The major version should change when an older version of the software should not try to use the state store. If we only bump the minor version then the old software will happily use the state store because all schemas with the same major version are "compatible."
So we need to think about two scenarios:
- What happens if we upgrade to a newer version of software that sees the old schema without these keys?
- What happens if we downgrade from a newer version of software with these keys to an older one that doesn't know about them?
For #1 I think it's easy. Old software doesn't support queued containers, so those keys won't be there. No queued containers means nothing to restore for that subsystem, so we should be fine during recovery.

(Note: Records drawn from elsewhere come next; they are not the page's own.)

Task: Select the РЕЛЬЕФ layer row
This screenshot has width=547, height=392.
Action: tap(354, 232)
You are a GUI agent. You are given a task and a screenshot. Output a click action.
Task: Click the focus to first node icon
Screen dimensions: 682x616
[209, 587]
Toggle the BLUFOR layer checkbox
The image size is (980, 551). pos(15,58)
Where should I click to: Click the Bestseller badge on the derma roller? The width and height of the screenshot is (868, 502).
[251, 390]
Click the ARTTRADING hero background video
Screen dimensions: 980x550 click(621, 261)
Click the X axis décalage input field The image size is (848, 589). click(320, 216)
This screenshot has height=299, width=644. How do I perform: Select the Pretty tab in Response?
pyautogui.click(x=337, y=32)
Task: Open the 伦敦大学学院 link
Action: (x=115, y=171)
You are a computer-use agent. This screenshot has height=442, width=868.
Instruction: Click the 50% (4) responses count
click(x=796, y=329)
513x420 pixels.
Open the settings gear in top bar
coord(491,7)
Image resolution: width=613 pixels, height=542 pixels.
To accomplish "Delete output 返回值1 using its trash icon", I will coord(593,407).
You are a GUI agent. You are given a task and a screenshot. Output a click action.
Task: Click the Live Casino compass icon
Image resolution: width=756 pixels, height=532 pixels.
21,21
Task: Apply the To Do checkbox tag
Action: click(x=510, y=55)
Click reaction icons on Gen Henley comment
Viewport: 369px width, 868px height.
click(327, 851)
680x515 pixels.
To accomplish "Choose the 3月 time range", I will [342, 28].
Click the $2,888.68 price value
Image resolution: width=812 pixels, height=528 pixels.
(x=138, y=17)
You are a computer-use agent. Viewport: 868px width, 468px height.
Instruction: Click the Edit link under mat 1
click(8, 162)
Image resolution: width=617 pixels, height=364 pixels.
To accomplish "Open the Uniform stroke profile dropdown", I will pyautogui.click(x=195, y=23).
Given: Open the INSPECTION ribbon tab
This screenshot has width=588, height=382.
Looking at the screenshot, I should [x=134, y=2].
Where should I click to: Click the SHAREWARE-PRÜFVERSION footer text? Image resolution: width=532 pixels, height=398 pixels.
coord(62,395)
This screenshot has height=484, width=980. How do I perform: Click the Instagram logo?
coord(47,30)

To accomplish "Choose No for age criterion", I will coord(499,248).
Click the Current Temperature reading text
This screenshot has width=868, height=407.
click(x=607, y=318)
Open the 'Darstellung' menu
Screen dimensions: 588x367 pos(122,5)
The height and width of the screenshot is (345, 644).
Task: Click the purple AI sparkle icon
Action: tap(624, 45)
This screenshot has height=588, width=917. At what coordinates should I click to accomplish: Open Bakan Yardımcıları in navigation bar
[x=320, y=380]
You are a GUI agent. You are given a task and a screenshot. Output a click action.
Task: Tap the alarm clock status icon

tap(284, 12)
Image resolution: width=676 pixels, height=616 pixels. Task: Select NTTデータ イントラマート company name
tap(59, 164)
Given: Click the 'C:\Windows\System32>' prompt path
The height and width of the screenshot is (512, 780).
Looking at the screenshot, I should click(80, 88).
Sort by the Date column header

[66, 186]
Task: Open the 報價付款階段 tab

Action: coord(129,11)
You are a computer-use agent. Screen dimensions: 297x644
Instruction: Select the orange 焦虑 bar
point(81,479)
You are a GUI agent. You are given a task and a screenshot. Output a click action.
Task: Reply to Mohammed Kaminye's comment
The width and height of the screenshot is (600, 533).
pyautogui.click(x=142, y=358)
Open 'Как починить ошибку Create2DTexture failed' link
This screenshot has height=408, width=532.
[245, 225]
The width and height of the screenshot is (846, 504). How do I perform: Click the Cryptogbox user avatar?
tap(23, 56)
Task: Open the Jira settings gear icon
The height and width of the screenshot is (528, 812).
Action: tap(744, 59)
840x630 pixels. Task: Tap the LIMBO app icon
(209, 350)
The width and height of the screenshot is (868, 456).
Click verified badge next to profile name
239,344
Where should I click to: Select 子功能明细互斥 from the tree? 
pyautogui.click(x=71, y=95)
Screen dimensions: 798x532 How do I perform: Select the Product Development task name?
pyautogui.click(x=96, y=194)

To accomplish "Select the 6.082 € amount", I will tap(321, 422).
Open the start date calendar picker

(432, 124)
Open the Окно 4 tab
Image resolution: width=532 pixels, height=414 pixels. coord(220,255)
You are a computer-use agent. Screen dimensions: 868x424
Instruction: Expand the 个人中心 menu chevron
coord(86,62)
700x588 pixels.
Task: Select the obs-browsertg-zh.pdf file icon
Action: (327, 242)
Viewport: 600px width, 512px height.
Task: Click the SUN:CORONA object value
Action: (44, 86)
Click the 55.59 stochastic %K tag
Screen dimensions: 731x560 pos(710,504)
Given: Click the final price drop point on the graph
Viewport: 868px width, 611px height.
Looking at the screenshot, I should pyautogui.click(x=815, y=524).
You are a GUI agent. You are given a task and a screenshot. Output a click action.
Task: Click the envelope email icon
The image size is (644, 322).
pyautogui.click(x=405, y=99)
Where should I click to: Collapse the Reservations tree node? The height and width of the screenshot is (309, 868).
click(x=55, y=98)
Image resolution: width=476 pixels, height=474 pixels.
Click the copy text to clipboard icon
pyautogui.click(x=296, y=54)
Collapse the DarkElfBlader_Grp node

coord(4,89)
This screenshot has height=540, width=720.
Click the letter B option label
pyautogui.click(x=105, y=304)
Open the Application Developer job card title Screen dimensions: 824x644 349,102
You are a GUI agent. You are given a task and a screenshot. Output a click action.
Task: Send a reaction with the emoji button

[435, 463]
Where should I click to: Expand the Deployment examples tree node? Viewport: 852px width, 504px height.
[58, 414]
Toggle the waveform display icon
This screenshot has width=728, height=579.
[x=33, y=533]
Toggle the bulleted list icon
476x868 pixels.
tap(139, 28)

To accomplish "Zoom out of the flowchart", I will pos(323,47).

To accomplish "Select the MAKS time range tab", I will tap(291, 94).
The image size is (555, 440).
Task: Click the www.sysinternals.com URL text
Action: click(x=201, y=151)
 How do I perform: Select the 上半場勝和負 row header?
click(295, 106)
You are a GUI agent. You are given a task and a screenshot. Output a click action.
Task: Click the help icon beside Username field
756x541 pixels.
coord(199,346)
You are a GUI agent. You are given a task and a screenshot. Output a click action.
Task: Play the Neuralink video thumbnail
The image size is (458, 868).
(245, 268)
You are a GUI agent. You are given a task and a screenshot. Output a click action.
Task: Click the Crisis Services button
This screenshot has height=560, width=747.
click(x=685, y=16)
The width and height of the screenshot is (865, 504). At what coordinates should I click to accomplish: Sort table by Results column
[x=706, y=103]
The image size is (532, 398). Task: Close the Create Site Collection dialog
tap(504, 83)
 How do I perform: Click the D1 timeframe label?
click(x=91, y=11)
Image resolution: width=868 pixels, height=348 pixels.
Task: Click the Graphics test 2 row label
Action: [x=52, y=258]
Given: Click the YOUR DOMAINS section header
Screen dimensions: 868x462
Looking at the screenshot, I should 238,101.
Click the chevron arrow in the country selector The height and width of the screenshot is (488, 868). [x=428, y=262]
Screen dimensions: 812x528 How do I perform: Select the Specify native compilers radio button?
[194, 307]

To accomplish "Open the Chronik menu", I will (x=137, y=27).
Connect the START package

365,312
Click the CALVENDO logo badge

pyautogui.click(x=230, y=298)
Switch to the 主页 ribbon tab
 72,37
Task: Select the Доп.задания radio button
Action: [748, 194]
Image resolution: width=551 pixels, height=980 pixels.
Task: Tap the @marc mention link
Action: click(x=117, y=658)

For #2 it's more complicated. If we have queued containers then do a rolling downgrade then we could end up losing those containers because the old software doesn't support them. Therefore I think we can't support rolling downgrades as soon as queued containers are used.
So it looks like the proper way forward is to bump the major version because of the lack of rolling downgrade support. IMHO the version number should be updated "lazily," meaning if we're currently on schema version 1 but never use queued containers then it stays at version 1. If we're on version 1 when a queued container needs to be saved in the state store then we update the major version at that time. This has a number of important benefits to the end user:
- No need for a "migration script" that needs to be run manually
- Users don't lose the ability to do a rolling downgrade until they leverage the functionality that broke the ability to downgrade.
This matches the precedent set by the container ID epoch change for RM work-preserving restart in 2.6. 2.5 apps were supported on 2.6 until the user did a work-preserving RM restart, since that's what caused the epoch ID to be added to the container ID, breaking any 2.5 app that tried to parse a container ID.